What You Need To Know
- March is maple month, and farms across Berkshire County are starting to boil for maple sugar season
- At Mill Brook Sugar House, the process is just starting
- You can visit the Sugar House.
- This seasons maple syrup is already for sale.
At Mill Brook Sugar House, the process is just starting. They just started putting buckets out to collect sap on trees on Friday.
Now that the trees are starting to thaw, sap is starting to flow. Just this week, owners Bill and Elaine Markham brought in about 5,200 gallons of sap with the warmer weather.

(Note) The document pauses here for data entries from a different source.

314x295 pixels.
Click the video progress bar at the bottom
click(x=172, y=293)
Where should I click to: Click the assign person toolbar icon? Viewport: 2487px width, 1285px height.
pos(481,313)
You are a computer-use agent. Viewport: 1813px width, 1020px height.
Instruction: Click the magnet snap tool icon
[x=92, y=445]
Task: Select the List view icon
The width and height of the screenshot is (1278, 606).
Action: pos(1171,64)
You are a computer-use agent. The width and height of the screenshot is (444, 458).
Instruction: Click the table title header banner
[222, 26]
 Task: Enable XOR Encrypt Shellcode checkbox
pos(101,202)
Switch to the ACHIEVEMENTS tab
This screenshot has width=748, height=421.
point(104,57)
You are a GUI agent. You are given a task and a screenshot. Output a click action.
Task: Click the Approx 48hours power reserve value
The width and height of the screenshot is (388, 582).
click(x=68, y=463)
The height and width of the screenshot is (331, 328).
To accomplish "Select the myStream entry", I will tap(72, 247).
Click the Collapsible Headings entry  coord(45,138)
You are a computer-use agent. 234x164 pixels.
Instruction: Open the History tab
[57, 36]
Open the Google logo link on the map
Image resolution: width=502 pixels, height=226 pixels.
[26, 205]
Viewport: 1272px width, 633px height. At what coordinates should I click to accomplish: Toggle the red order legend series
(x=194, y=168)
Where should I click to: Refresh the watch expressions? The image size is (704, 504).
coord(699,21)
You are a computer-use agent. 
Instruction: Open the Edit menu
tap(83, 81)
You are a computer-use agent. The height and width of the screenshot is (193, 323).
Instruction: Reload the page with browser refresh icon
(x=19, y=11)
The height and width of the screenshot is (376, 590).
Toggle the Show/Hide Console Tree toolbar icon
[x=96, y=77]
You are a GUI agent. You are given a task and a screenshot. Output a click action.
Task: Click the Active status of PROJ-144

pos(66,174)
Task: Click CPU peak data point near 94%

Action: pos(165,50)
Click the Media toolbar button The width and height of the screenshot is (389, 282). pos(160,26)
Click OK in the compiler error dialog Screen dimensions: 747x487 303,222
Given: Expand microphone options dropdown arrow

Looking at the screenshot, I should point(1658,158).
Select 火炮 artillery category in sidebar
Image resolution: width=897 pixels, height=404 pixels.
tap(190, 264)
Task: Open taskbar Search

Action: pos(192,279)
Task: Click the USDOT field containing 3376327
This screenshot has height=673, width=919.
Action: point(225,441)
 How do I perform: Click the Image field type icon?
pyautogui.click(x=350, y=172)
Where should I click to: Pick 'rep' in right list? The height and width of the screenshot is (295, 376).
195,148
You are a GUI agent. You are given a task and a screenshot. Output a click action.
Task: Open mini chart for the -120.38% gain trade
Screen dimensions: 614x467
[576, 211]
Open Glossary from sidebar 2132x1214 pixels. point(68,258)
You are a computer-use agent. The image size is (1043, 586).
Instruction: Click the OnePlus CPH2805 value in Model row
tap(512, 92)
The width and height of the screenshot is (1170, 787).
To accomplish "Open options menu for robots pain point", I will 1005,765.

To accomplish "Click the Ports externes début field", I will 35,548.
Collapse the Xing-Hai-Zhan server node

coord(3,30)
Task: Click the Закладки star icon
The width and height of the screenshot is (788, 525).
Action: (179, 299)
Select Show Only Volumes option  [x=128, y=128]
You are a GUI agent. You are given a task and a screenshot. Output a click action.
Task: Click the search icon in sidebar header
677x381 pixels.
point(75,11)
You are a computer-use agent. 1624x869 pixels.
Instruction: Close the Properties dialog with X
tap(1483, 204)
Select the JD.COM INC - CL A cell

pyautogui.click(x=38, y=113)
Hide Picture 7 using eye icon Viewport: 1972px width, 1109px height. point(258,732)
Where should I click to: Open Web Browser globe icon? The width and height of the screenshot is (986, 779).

“It ran overnight all-day Tuesday, all day Wednesday before it froze up again, so we had quite a bit of sap," Bill Markham said. "We still got a little over 1,800 gallons of sap to process. We’ll do that first thing tomorrow morning. Luckily it's nice and cold, and sap is keeping nice and fresh right now.”
The Sugar House started to boil on Tuesday, a little later than last year. Sap collection is all about the weather, and even with the late start, the Markham’s don’t believe it’ll have an effect on their sap production for the month.
“We have no idea what the weather's going to do for the month of March," Bill said. "Even the best forecasts aren’t very accurate for more than three or four days out. As for temperatures, now they have projections of what they think it’s going to do but until it gets here, we don’t know. Historically though, it's usually around the first week of April we go to."
The Sugar House has about 1,300 spouts in their three different locations in Pittsfield, Lenox, and Richmond. Once sap is collected it gets boiled, filtered and packaged.
Bill and Elaine have worked at the sugar house most of their life meeting new kinds of people every year.
“That’s a legacy, and teaching the little kids all about it, teaching everybody, having them realize how much works goes into what they enjoy on their pancakes and their cocktails," Elaine said. "We like to explain that part, and it’s something to do with your kids growing up, creating memories - that’s what we like to do."
The Mill Brook Sugar House has been family-owned for decades and give tours for free, open seven days a week from 10 a.m. to 4 p.m.